+++ Excerpt provided +++

Photomediations: An Open Book was an experiment in open and hybrid publishing, as well as a celebration of the book as living object. As part of its basic premise, it redesigned a coffee-table photography book as an online experience. Photomediations adopted a process- and time-based approach to images by tracing the flows of data that produce photographic objects. This stance was reflected in the set-up of this open and hybrid book. Photomediations used open reusable image content, drawn from various open online repositories such as Europeana and Flickr Commons. In this way, the book showcased the possibility of the creative reuse of image-based digital resources. Photomediations: An Open Book consisted of a comprehensive introduction and four commissioned chapters on light, movement, hybridity and networks. The book also contained three open chapters, the content of which developed and grew over time, most notably into a collection of twenty scholarly and curatorial essays about the idea of photomediations, called Photomediations: A Reader, which was published as a standalone physical book by Open Humanities Press. Photomediations: An Open Book’s final chapter consisted of an offline and online exhibition. The offline remixable flatpack exhibition, exhibited at Hamburger Bahnhof in Berlin, featured the work of nineteen international artists who responded to the project’s open call-to-action to liberate the image in the twenty-first century. The Photomediations project also encompassed an online Educational Space. It included a downloadable brochure titled A Guide To Open And Hybrid Publishing, which explained how anyone can undertake a project of this kind for themselves, a pack of Creative Jam Cards, based on four sets of creative tasks, that could be remixed to incorporate further questions and interventions, and a ‘remix generator’, which was designed to provide learners with an introduction to the basic processes and concepts of gathering and remixing open images, by offering a pool of open tasks and content.

+++ Stored rows +++

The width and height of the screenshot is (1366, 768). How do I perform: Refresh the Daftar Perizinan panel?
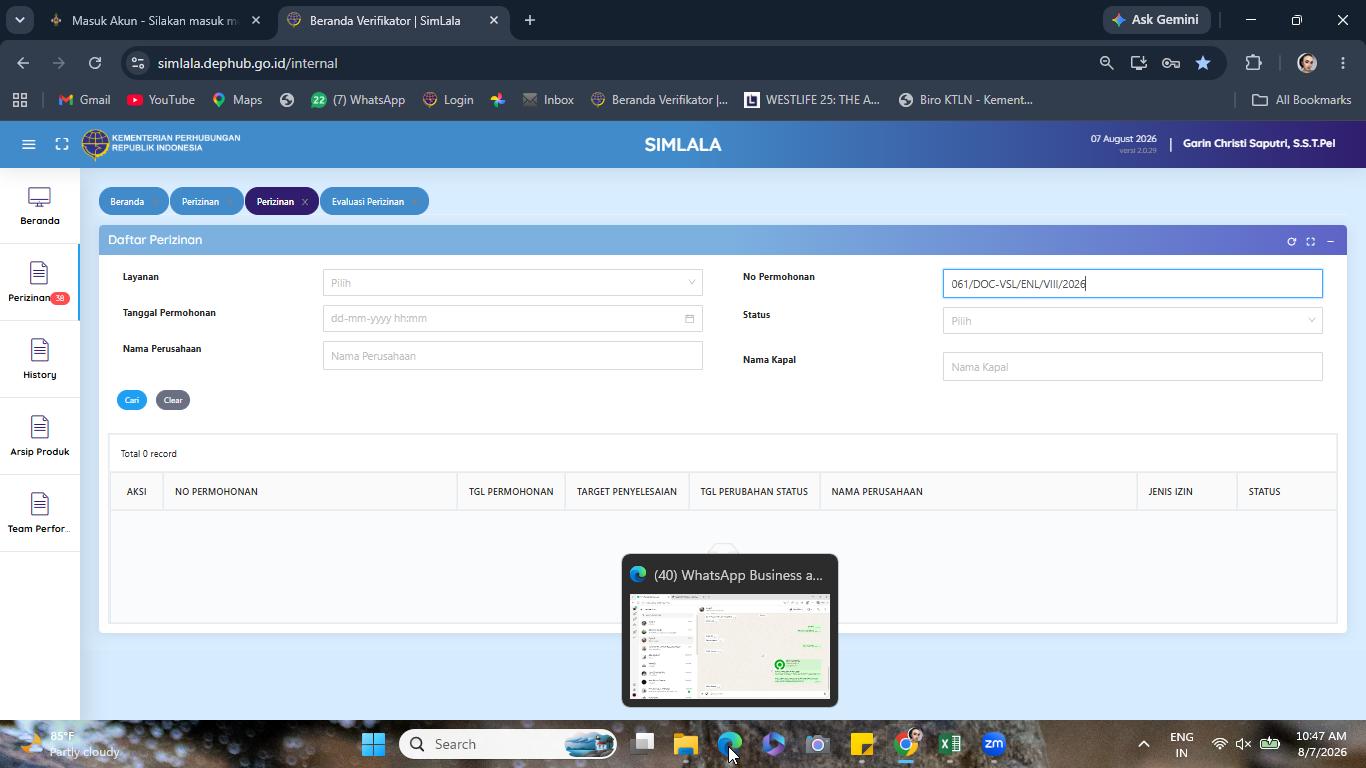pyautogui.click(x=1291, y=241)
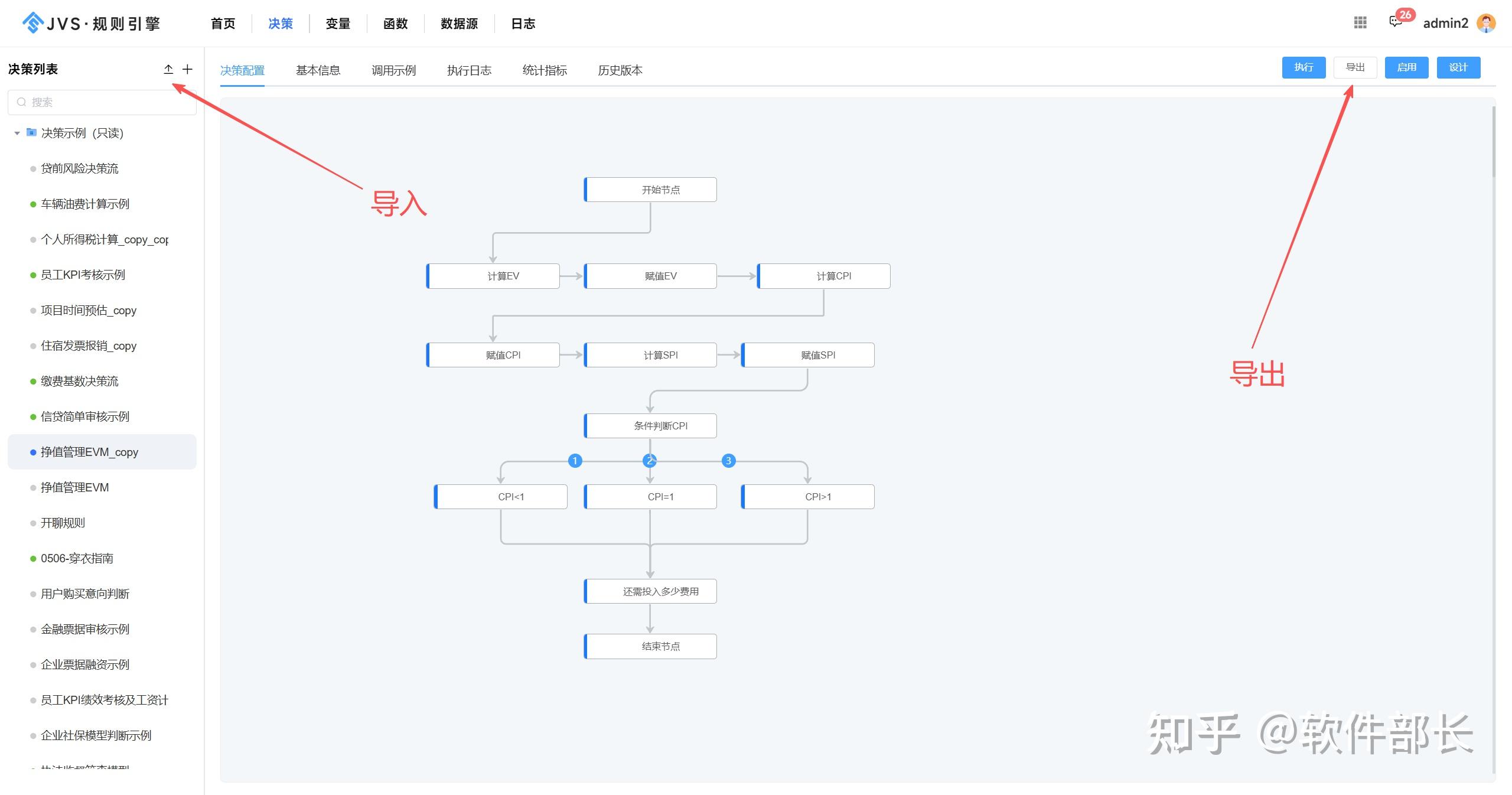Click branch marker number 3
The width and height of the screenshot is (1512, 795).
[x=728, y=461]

+++

In the Photomediations text, how many international artists had work in the offline exhibition shown at Hamburger Bahnhof in Berlin?

Nineteen.